Thoughts on the ARMS Global Test Punch
Over the recent weekend, Nintendo allowed players to tryout their new franchise ARMS for a six designated hours. This gave players just a peak of how the game plays and a few of the different fighting modes. I felt that this was a necessity for Nintendo to allow players the chance to see how the gameplay works and if this unique fighting game was right for them. I was very close to buying on release date after the ARMS Direct a few weeks ago, but needed to play the game before I make a final decision.
The only mode that was available during the Test Punch was Party Mode, where you could play with one or two players. You are thrown into a lobby with a few other players and the battles can begin. You don’t get to choose the matches modes in the lobby. They rotate from 1v1, 1v1v1, 2v2, or v-ball where you hit a volleyball over the net with your fist. I was impressed with the online functionality and connectivity. The lobby area showed the current status of the other battles and allowed you to practice and change characters with ease. Maybe Nintendo is finally figuring out online gaming because I didn’t have a single dropped connection during my time with the game.
After the quick tutorial to get the basics of motion controls down, I started playing the game. The game moves at a blistering pace. You have to make quick decisions for movement, dodging, and punches that keeps that action going throughout the match. It takes time to get used to how fast the game moves before things start to slow down and you can see the strategy through the flurry of punches. The game isn’t just a spam fest of punches. Spamming is a strategy that can work, but can be countered with quick movements and jumping.
The character designs are something that drew me to the game in the first place. They are colorful and have a unique set of skills as a fighter. I had time to play with all of them and they each play very different. Even if you settle into playing a one character, the differences between your opponents in terms of movement speed, attack power, and special attacks keeps each battle a different challenge. I never felt the battles getting repetitive or boring during the Test Punch and that was only with limited modes, arm types, levels, and characters.
I’m still torn on which controls to use. I felt that the motion controls worked well once you got used to them. It was a little awkward trying to remember to tilt your hands to move while still trying to land some punches. The traditional controls felt more responsive then the motion controls, but I didn’t feel that they were vastly superior. I will need more time to find what works best for me, but both work well enough that I’m not worried about people finding something that works for them.
Learning the controls was made more frustrating because you were only allowed to go through the tutorial once. Your only option was to jump into the lobby and learn by battling.
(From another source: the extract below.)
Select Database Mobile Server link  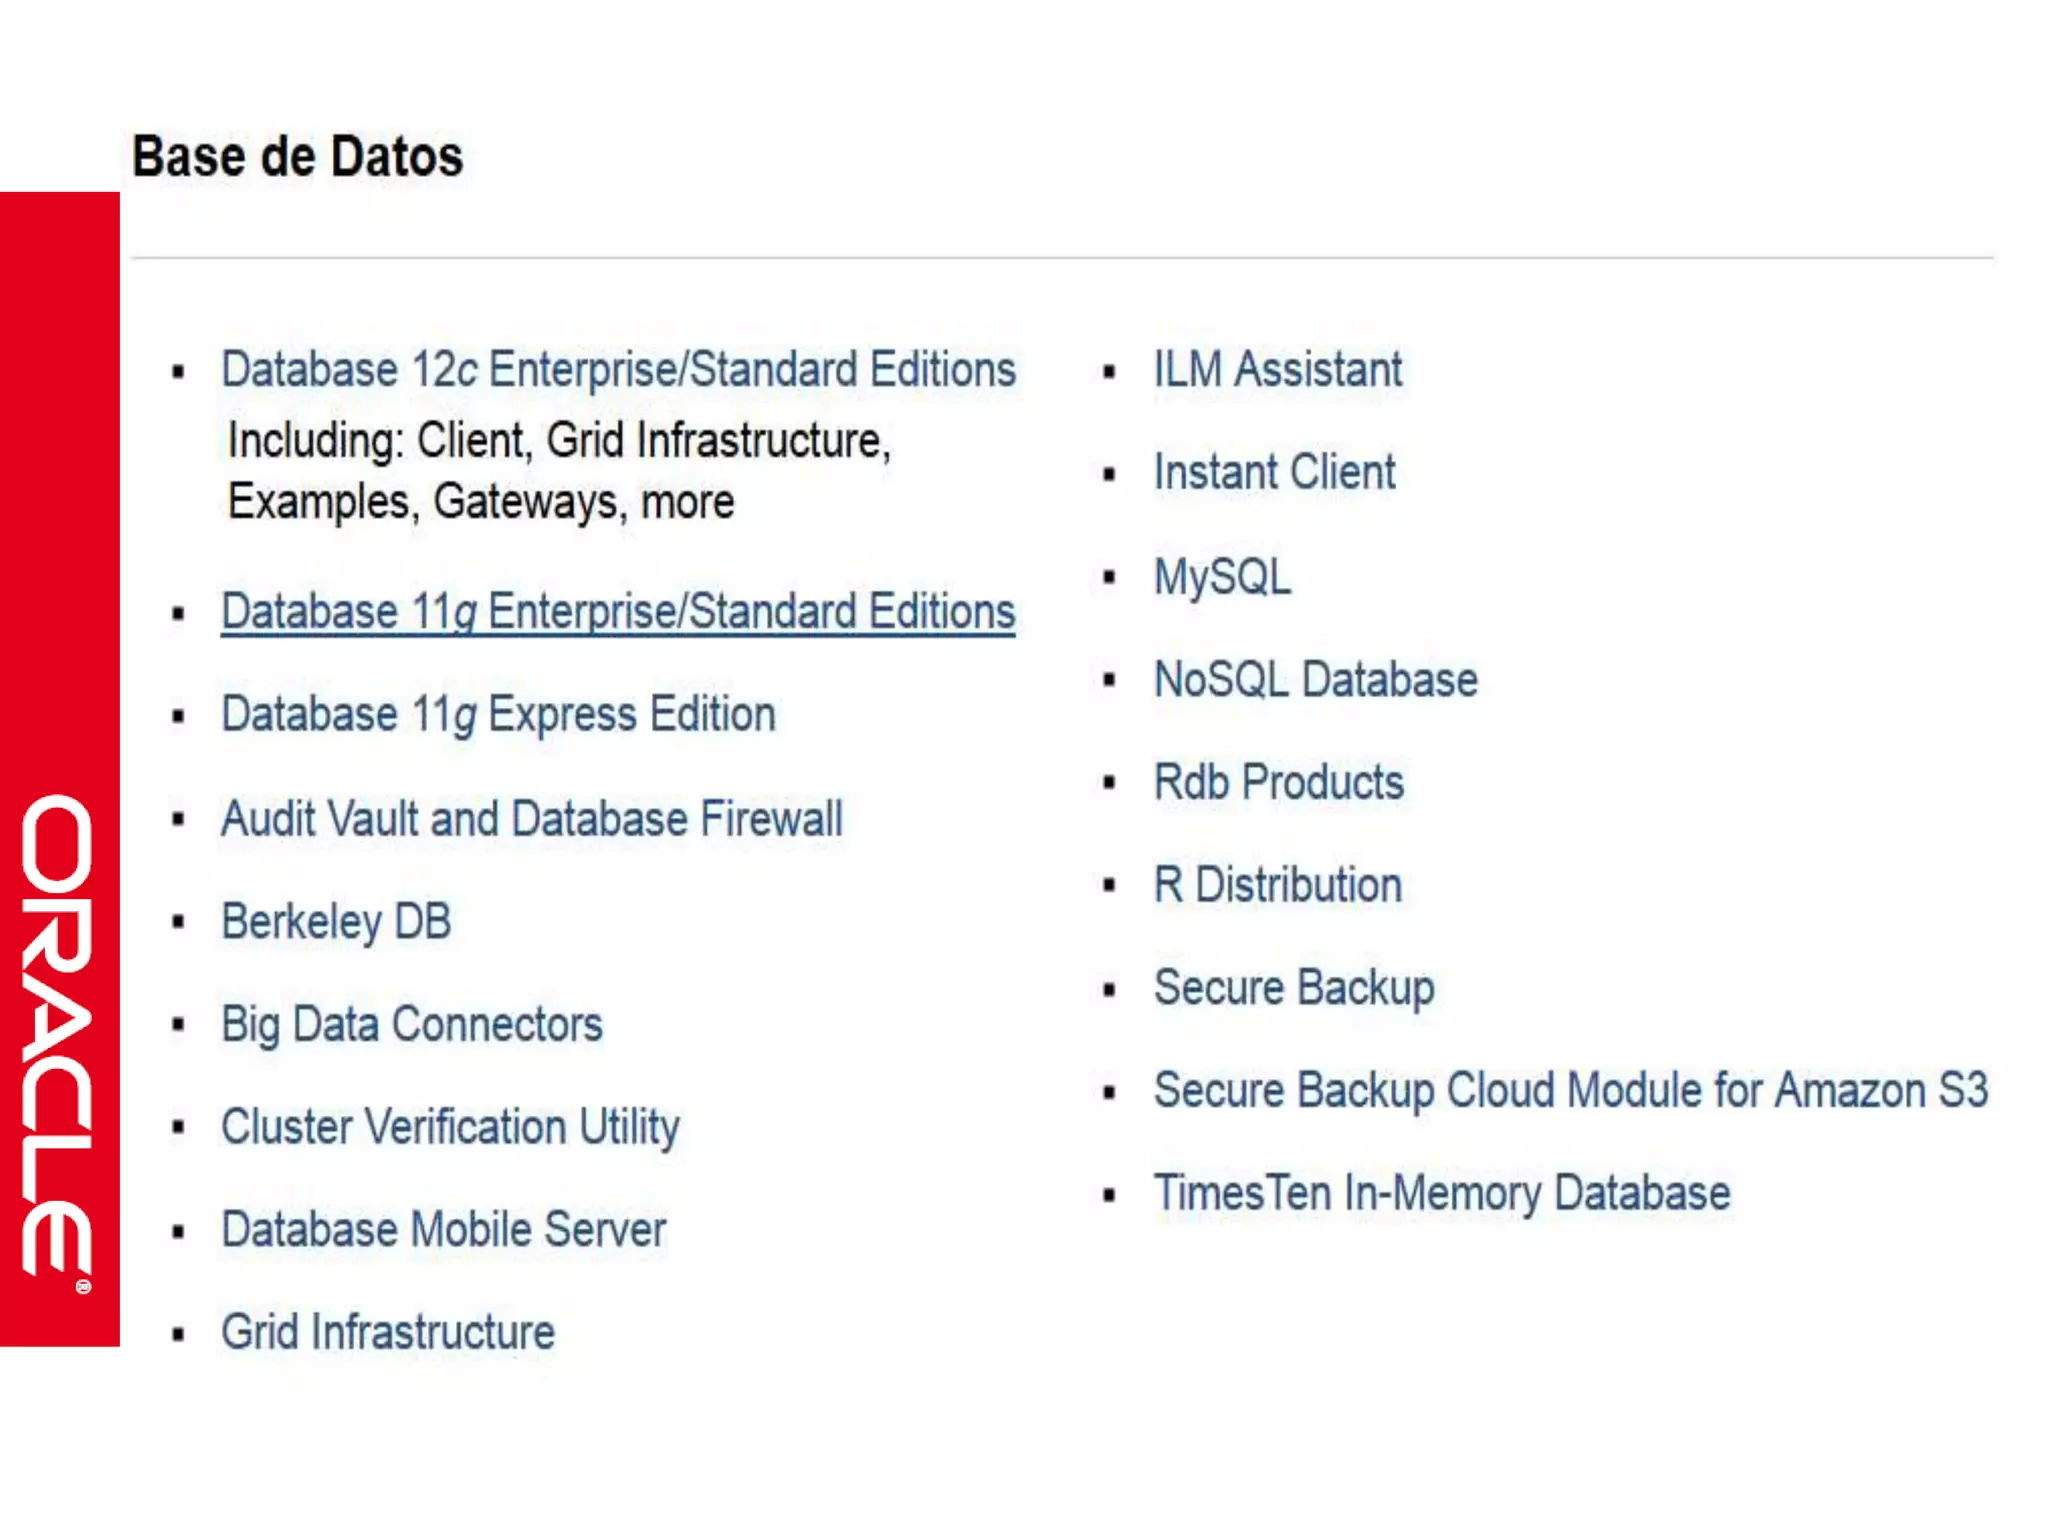point(444,1230)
I was hoping to have each my kids go through the tutorial to teach them the game, but they were forced to learn the game in the heat of battle.
Despite that issue, my kids absolutely loved the game. They loved the characters, the different weapons and the game play immensely. While my son(4) basically spammed punches as quick as he could, my daughter(6) started to use dodging and blocking effectively by the end of our time with the game. While my daughter did better overall, my son managed to win a few games on his own. I didn’t expect the accessibility of this game to be similar to Mario Kart or Smash Bros. but it does. My kids have been asking if we can play more ever since the Test Punch ended and I think that is a ringing endorsement for the game in general.
As of yesterday, I preordered ARMS. The Test Punch gave me enough confidence in the game that pushed me over the edge. With the limited amount that we were allowed to play, the game showed the depth of the game play that I was looking for. I can’t wait to try out all the modes, characters and arm weapon types when the full game comes out.